DOCUMENT TEXT
Euclid Telescope & Vera Rubin Observatory: Mapping Dark Matter & Dark Energy

Most of the Universe Is Missing

Here is a fact that still stops me cold every time I think about it: everything we can see — every star, every galaxy, every planet, every nebula, all of the gas and dust and everything in between — makes up roughly 5 percent of the total mass and energy content of the universe. The remaining 95 percent is invisible. About 27 percent is dark matter — something with mass and gravitational pull that does not emit, absorb, or reflect light. The remaining 68 percent is dark energy — a mysterious force driving the accelerating expansion of the universe.We do not know what dark matter is. We do not know what dark energy is. But two of the most ambitious astronomical projects ever built are now operational and designed specifically to answer those questions. Their names: Euclid and the Vera C. Rubin Observatory.

What Is Dark Matter?

DATA BELOW
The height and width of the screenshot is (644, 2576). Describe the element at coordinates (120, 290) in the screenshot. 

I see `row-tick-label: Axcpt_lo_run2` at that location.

ACTIVITIES
a. Give each share of the universe's total mass and energy named in the dark matter and dark energy page, with its percentage.
b. According to the dark matter and dark energy page, what does dark energy drive?
The material has nothing to do with the dark matter and dark energy page.

RESPONSE LIST
a.
- Everything we can see: roughly 5 percent
- Dark matter: about 27 percent
- Dark energy: 68 percent

b. The accelerating expansion of the universe.